- Provided text -
═══
Monastery information
- Full name: The Abbey Church of the Blessed Mary and St Bernard
- Other name: "locus beate Marie" ("the place of the Blessed Mary")
- Order: Augustinian Canonesses regular
- Established: 1229
- Disestablished: 1539
- Dedication: Virgin Mary
- Diocese: Salisbury

People
- Founder: Ela, 3rd Countess of Salisbury

Site
- Location: Lacock, Wiltshire, England
- Visible remains: most extensive remains of a medieval nunnery in England, but church demolished
- Public access: National Trust

= Lacock Abbey (monastery) =

Monastery in Wiltshire, England

This article relates to the period when Lacock Abbey was an Augustinian nunnery. For the history of the abbey from the Reformation to the present day, see Lacock Abbey.
═══
- Set of tasks -
[1] Say whether each statement agrees with the Lacock Abbey text above, giving yes or no and quoting the deciding words: (a) The nunnery was established in 1229. (b) The abbey church still stands. (c) The nunnery lay in the Diocese of Winchester.
[2] Carry on the Lacock Abbey text, picking up after its final sentence.
═══
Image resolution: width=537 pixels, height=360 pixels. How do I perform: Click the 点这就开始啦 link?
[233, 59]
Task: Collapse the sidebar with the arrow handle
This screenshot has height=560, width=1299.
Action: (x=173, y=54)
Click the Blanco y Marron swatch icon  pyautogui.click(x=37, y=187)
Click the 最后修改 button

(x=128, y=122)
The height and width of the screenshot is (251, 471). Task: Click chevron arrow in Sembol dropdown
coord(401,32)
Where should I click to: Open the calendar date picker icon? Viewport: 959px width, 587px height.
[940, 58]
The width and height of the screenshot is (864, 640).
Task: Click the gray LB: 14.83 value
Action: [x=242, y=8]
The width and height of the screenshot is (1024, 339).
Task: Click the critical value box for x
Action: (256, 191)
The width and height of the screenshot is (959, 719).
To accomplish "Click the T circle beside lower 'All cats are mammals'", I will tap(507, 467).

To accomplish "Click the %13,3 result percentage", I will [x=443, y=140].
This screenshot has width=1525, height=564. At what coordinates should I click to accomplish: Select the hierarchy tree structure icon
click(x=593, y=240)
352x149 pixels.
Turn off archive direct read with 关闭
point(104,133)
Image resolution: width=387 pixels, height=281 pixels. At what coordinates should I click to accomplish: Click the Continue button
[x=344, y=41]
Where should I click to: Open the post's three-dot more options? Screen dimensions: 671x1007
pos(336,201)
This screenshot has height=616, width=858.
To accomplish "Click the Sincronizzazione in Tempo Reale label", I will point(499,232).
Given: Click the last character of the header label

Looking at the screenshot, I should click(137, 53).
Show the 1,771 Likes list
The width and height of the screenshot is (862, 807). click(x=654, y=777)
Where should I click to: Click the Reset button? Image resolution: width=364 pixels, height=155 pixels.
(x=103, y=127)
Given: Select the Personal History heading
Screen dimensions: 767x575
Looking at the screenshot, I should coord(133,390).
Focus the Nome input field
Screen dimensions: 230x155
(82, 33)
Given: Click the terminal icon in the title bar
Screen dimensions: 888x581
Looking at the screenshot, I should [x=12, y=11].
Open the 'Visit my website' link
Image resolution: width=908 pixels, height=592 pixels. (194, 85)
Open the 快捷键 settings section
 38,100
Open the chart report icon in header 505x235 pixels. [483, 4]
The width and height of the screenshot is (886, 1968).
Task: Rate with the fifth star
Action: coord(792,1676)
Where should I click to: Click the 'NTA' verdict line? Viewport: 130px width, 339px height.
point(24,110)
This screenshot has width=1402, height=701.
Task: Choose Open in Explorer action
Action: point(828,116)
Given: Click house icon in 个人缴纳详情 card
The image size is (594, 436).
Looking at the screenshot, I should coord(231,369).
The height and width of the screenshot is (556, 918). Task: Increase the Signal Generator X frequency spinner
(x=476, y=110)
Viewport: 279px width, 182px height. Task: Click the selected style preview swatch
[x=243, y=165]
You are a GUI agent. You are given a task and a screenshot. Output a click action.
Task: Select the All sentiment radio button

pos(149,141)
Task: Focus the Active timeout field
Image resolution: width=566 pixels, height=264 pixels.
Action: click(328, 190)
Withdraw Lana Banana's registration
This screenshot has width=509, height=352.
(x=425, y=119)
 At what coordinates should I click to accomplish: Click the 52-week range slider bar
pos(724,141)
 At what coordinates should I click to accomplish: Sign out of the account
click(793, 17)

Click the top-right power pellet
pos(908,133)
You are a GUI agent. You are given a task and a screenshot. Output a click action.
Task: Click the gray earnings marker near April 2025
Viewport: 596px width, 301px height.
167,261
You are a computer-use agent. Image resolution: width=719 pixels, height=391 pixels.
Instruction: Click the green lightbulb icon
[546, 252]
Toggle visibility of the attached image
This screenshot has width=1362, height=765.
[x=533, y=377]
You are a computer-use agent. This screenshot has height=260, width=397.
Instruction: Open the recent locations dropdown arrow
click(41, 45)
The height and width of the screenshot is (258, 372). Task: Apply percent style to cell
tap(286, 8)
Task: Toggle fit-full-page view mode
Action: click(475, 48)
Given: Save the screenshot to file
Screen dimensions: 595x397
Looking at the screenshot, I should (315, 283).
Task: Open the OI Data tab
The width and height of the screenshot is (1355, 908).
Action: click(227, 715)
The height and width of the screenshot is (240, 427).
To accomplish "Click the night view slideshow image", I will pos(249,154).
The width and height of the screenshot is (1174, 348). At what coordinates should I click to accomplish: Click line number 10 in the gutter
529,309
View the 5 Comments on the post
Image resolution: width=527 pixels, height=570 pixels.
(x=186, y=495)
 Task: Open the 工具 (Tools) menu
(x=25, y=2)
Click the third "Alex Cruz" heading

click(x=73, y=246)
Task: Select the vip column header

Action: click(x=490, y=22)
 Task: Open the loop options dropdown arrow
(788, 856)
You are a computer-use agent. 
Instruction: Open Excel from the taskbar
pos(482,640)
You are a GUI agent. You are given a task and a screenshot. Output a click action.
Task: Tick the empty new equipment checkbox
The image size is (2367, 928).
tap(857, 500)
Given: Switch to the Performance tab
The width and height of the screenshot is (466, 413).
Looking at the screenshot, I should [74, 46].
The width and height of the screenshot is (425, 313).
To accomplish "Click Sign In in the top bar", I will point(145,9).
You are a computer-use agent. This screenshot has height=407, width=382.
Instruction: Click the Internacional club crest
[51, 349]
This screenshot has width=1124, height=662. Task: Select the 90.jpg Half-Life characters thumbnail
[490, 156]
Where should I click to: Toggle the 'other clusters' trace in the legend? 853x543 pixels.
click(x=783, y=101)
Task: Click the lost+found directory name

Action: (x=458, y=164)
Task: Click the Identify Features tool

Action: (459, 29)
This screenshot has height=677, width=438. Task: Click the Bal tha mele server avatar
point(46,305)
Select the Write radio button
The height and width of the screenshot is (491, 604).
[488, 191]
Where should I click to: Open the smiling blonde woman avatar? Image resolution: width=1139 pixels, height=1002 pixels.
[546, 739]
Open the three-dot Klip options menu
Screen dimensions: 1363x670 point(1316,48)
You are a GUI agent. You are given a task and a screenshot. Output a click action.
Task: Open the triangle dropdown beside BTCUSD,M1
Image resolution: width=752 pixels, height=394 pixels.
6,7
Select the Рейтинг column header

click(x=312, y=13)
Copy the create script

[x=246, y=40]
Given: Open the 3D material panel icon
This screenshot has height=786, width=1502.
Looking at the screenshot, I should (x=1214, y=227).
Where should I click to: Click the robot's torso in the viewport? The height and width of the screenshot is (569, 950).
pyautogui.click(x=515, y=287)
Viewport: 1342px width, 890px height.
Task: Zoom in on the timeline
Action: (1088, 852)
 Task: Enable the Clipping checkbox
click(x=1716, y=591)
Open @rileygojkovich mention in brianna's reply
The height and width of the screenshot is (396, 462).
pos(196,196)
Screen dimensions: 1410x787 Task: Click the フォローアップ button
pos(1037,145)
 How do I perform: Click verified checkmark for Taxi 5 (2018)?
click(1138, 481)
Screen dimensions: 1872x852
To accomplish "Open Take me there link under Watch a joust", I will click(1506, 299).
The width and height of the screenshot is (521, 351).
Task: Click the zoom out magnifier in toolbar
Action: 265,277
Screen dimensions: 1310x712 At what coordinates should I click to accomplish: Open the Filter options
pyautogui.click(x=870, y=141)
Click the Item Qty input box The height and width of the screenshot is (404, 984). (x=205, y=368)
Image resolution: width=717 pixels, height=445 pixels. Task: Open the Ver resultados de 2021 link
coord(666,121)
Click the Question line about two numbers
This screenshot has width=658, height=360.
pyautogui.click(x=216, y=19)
═══
- Task results -
[1]
(a) Yes: "Established: 1229"
(b) No: "but church demolished"
(c) No: "Diocese: Salisbury"

[2]
Lacock Abbey was a monastery founded at Lacock, in the English county of Wiltshire, in the early 13th century by Ela, Countess of Salisbury, as a house of Augustinian canonesses regular. It was seized by the crown in 1539 during the dissolution of the monasteries under Henry VIII. The building then became a country house, Lacock Abbey, notable as the site of Henry Fox Talbot's early experiments in photography.

==Foundation and founder==
It seems that the monastery's foundation was resolved upon by Ela, Countess of Salisbury in 1226. Ela was the only child and the heir of William FitzPatrick, 2nd Earl of Salisbury, and at his death, when still a child, she became Countess of Salisbury in her own right. At the age of nine she had been married to William Longespée, an illegitimate son of King Henry II.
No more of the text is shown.